1. In this case-control study of ischemic strokes in younger adults, stroke from cervical artery dissection (CEAD) was associated with increased prevalence of history of migraine compared to other causes of ischemic stroke.
2. The majority of the observed association was driven by the increased prevalence of migraine without aura in the CEAD group. The association was stronger in male patients and in patients younger than 40 years old.
Evidence Rating Level: 3 (Fair)
Study Rundown: Cervical artery dissection (CEAD) is a leading cause of ischemic stroke (IS) in younger adults, yet the underlying etiology for vessel damage is often unknown in non-traumatic cases. Previous smaller studies have suggested an association between CEAD-IS and migraine history. This study sought to evaluate the link between migraine and CEAD-IS in younger adults from a large registry of ischemic strokes.
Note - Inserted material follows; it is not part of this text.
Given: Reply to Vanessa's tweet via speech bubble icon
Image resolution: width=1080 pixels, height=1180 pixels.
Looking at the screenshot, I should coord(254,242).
Using the Italian Project on Stroke at Young Age (IPSYS), this case-control study found that history of migraine was more common in CEAD-IS than in strokes from other etiologies. The effect was mainly driven by the increased prevalence of migraine without aura. The association was stronger in younger age groups, and in males. Other vascular risk factors were balanced between migraine and non-migraine groups. The strengths of the study included the large cohort population of younger adults with stroke and standardized approach to stroke work-up and migraine diagnosis by study neurologists. Weaknesses included the case-control design, which prevents assessment of causality. The association may have an entirely different unifying link that was not evaluated in the study.
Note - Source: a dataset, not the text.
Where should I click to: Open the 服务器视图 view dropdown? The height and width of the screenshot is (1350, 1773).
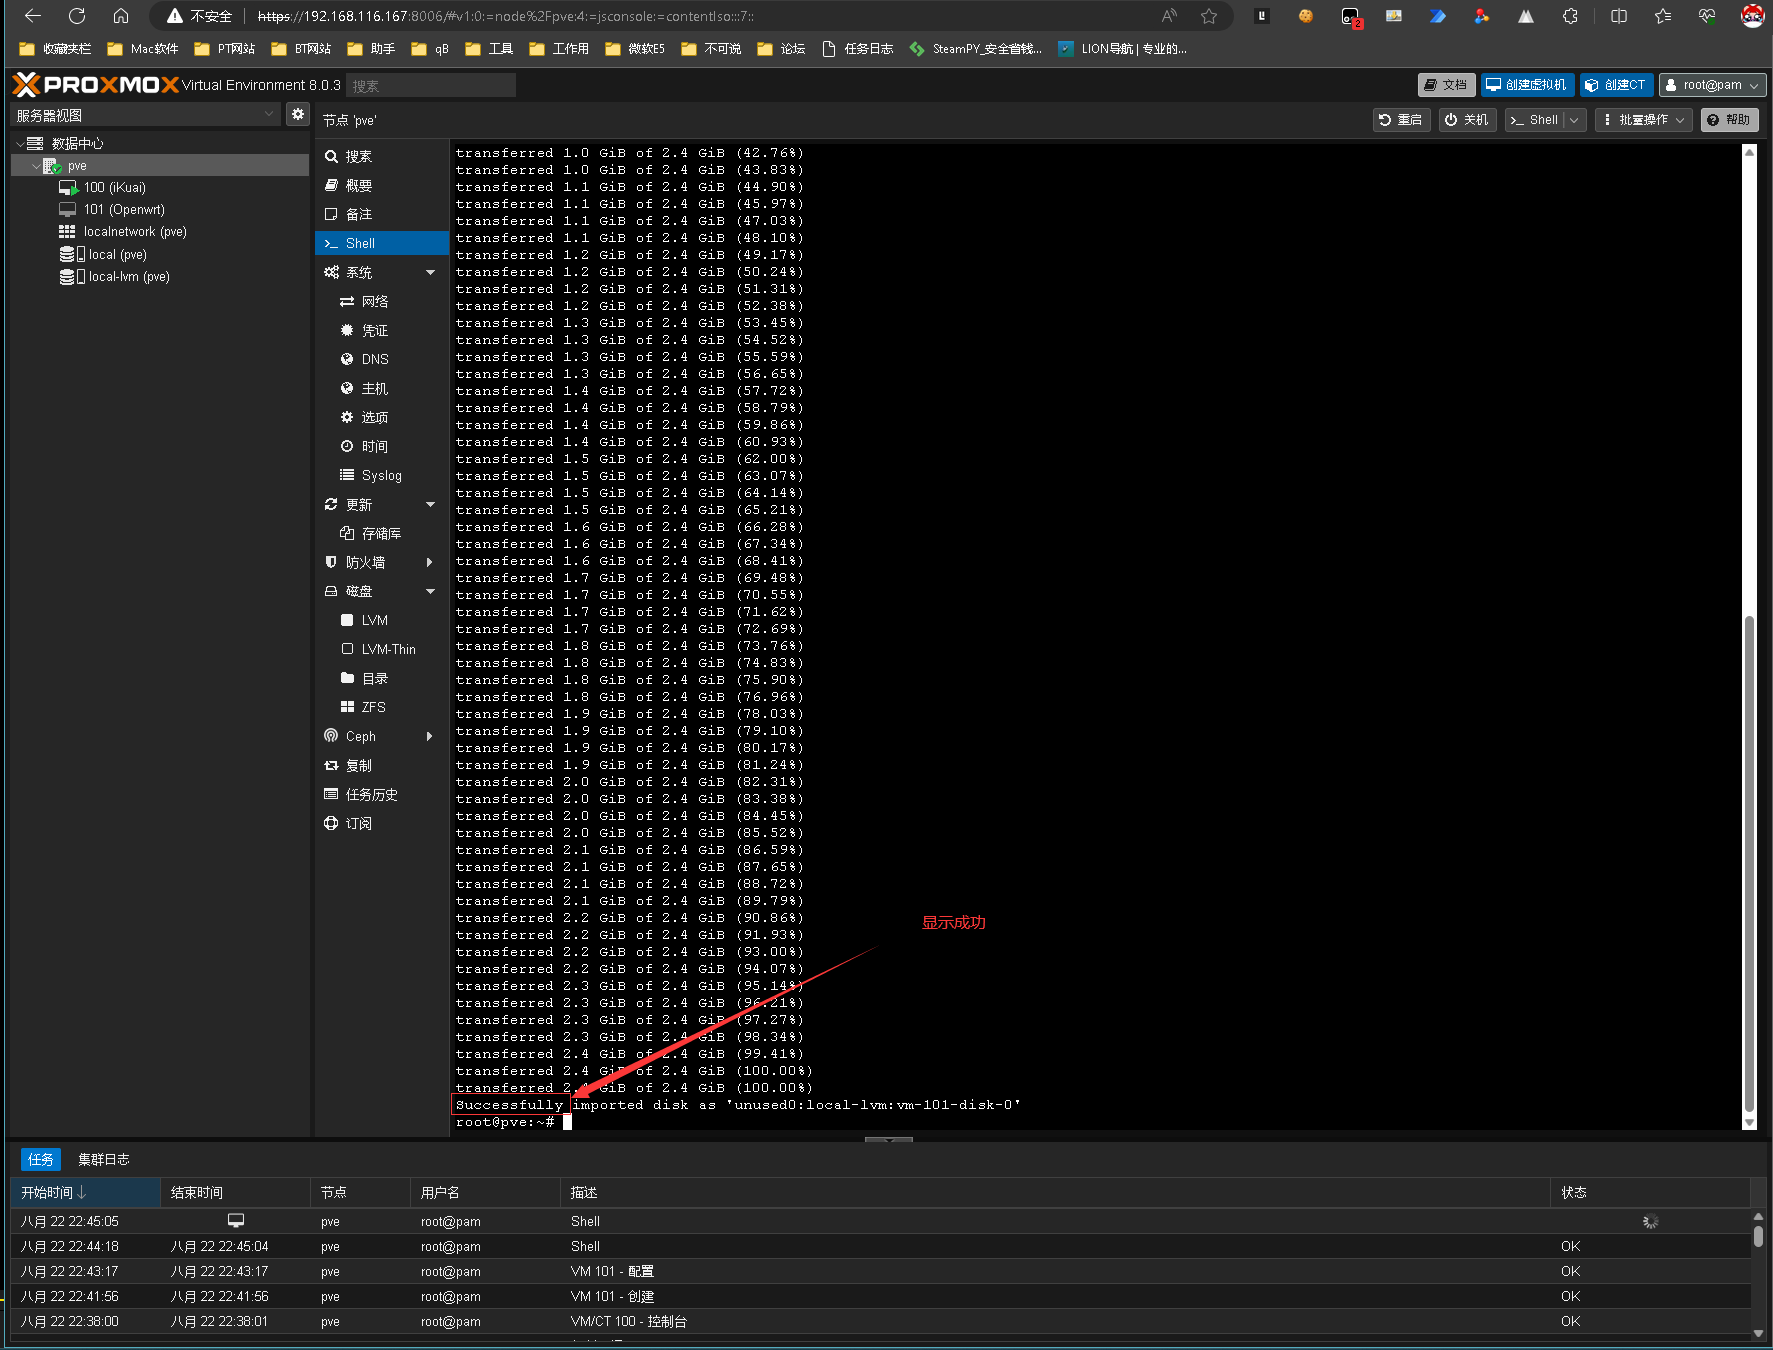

In-Depth [case-control study]: This study used data from the prospective cohort of patients in the Italian Project on Stroke at Young Age from 2000 to 2015. Patients included in this cohort included all adults 18 to 45 years with first occurrence stroke with radiographic evidence of infarction presenting or referred to one of 26 academic hospitals. Provoked (trauma, iatrogenic, cardiac surgery, etc.) ischemic strokes were excluded. All patients underwent work up for stroke etiology including: Doppler carotid ultrasonography, angiography, hypercoagulation testing, and echocardiography. CEAD was determined by CT or MRI angiography. History of migraine was determined by study physician assessment at presentation and follow-up.
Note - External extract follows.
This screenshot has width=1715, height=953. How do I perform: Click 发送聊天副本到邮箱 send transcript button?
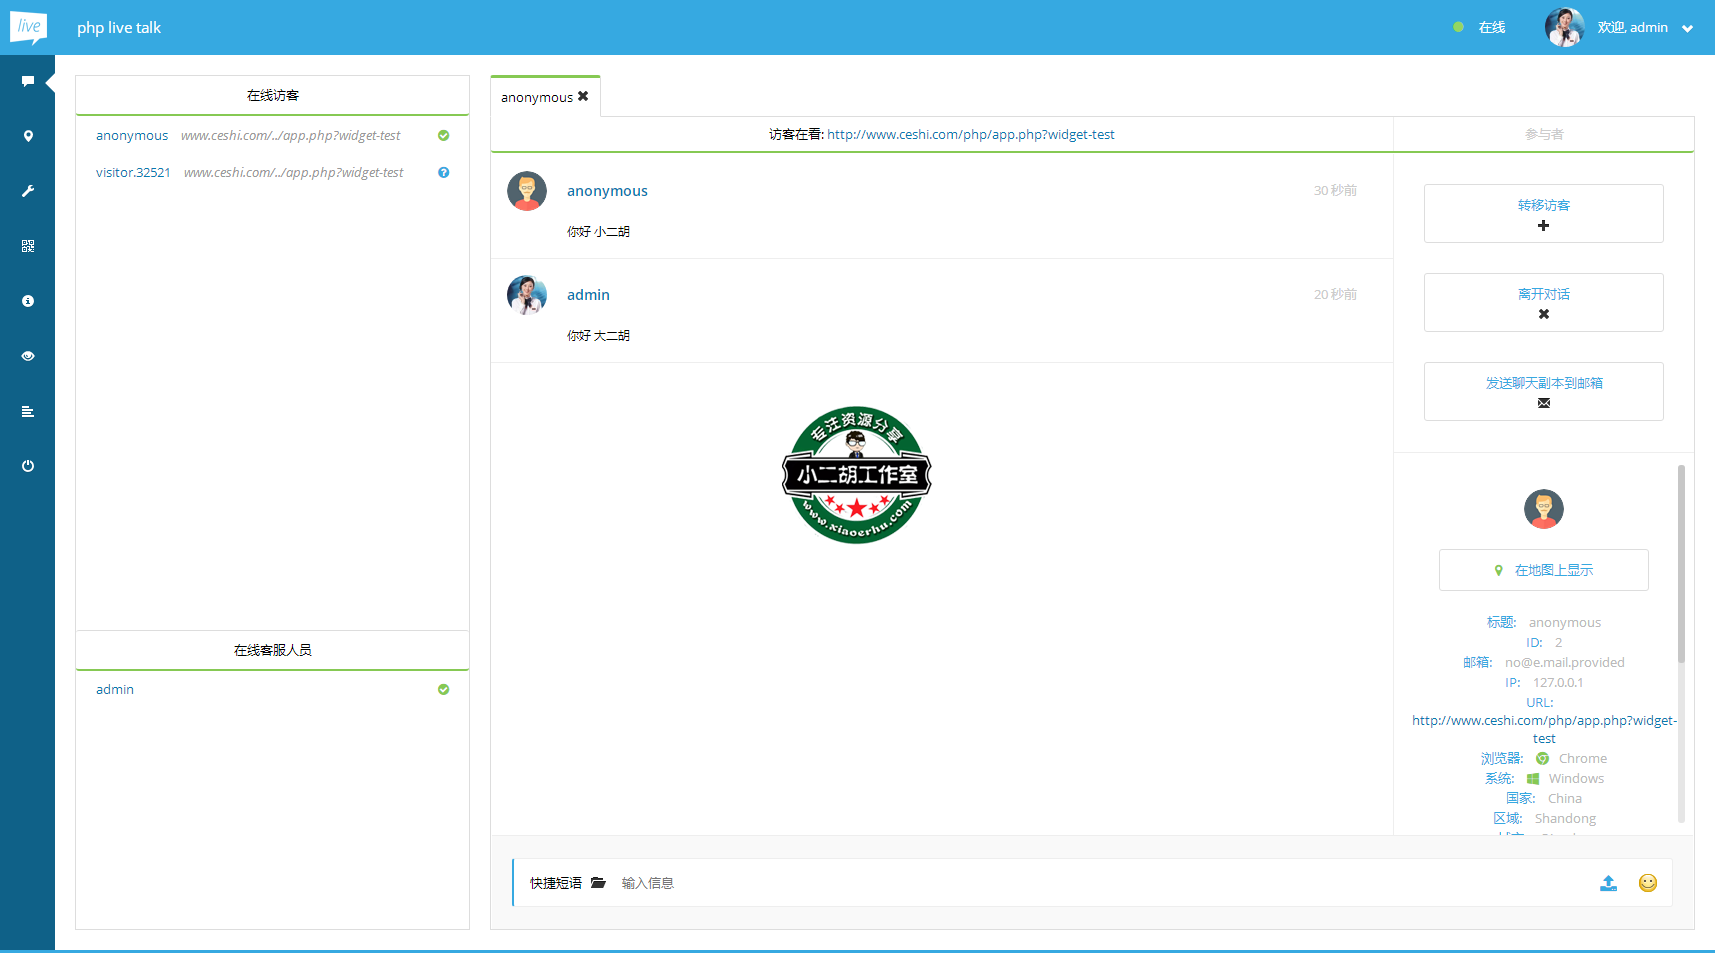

Of the 2485 patients in the IPSYS study 334 (13.4%) were classified as CEAD-IS. The population was young (mean age 36.8 [SD 7.1 years]) with a slight male predominance (53.2%). Migraine was more common in the CEAD-IS group (103 [30.8%] vs 525 [24.4%], P = .01) a difference largely driven by the migraine without aura group (80 [24.0%] vs 335 [15.6%], P < .001). Migraine with aura was not different between CEAD-IS and non-CEAD-IS (21 [6.3%] vs 190 [8.8%], P = .12). In subgroup analysis, the association with CEAD-IS and migraine was stronger for men (OR, 1.99; 95%CI, 1.31-3.04) compared to women (OR, 1.53; 95%CI, 1.04- 2.25) and for the younger age group (OR, 1.82; 95% CI, 1.22-2.71 vs OR, 1.55; 95% CI, 1.04-2.31).